Kulturzeit feiert Christian Martys Lobpreisung der Idiotie

Cécile Schortmann im Gespräch mit Christian Marty über Narren in der Gegenwart, Kulturzeit, 5.6.2020

Hans Blumenberg, Das Lachen der Thrakerin. Eine Urgeschichte der Theorie, Frankfurt am Main 1987

Platon, Θεαίτητος

I

Die Verkündung:

„Kulturzeit-Gespräch mit Ideenhistoriker Christian Marty über die Rolle des Idioten und seine Übertragbarkeit und Bedeutung in der heutige Zeit.“

Wir gratulieren zu dem herrlichen Deutsch in obigem Satz.

II

Zur Begründung:

Auf die Frage: „Was macht für dich Kulturzeit aus“ antwortet Moderatorin Cécile Schortmann:

„… dass sie immer wieder Anspruch zeigt, dass sie Ansporn ist, die Auseinandersetzung geradezu fordert, dabei aber überhaupt nicht trocken ist, sondern immer wieder Lust macht auf Kultur und ihre verschiedenen Bereiche.“

Mittelmaß feiert Mittelmaß.

Das macht Lust! Also feiert die Kulturzeit denn (auch) Christian Marty, hurrah!, den frisch gekürten Hohepriester der Idiotie. Gilt es doch, nachdem die alten Götter mit Hölderlin pünktlich zu dessen 250. Geburtstag wieder mal (wie bereits in Denis Scheck empfiehlt: „Hölderlins Geister“ berichtet) ins Grab gefegt wurden, neue Götter zu etablieren. So also nun die Idiotie, der freilich – wie all den durch die Kultur-Bespaßungsindustrie hochgekochten: ach so super-modernen, ach so super-aktuellen Göttern und Göttinnen – nur höchst beschränkte Aufmerksamkeits-Zeit (sprich nach Maß(-einheit) einer einzigen Sendung) immanent ist. Mit Heidegger zu sprechen: Der Verfallenheit an das Man eignet das Besorgte in Abhängigkeit vom (vom Dasein aus gesehen) je-meinigen Neuigkeitsgrad: Das je Besorgte begegnet in der Alltäglichkeit im Modus der Verfallenheit. (Siehe Sein und Zeit, § 27) — Ein Zeitlichkeitsaspekt, der bei Heidegger gleichwohl zu wenig thematisiert wurde…

III

Das Gespräch:

Nachfolgend sei der Beginn des Interviews mit Marty wortgetreu widergegeben.

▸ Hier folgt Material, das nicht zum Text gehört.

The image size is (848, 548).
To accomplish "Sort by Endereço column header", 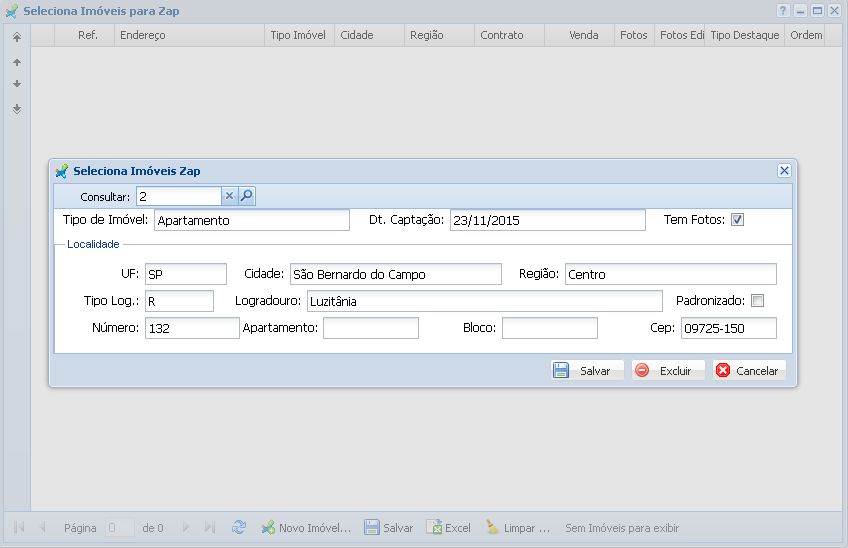I will coord(189,35).
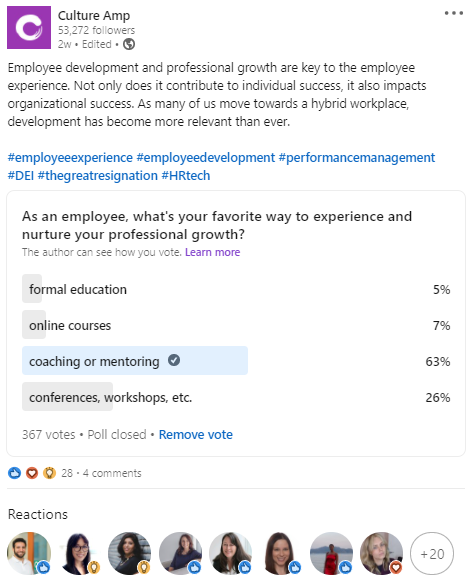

C. Sch.: „Sie sehen darin [im Idiotsein] eine aktuell notwendige Qualität. Wieso?“

Ch. M.: „Nun, wenn der Idiot derjenige ist, der nicht mitläuft, dann finde ich das natürlich eine super Sache. Ich finde schon, es ist eine sehr auszeichnende Sache, eine herausragende Qualität, wenn man nicht mitläuft, nicht mitmacht, auch die Fähigkeit besitzt, mal irgendwo quer zu stehen.“

Toll nicht? Dieses quasi-göttliche Reflexionsniveau!!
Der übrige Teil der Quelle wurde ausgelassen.